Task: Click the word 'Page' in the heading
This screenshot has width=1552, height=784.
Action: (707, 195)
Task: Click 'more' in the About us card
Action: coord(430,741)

## Instructions for the task
Retype each line of the listing exactly as it was given above.

## Task solution
Task: Click the word 'Page' in the heading
This screenshot has width=1552, height=784.
Action: (707, 195)
Task: Click 'more' in the About us card
Action: coord(430,741)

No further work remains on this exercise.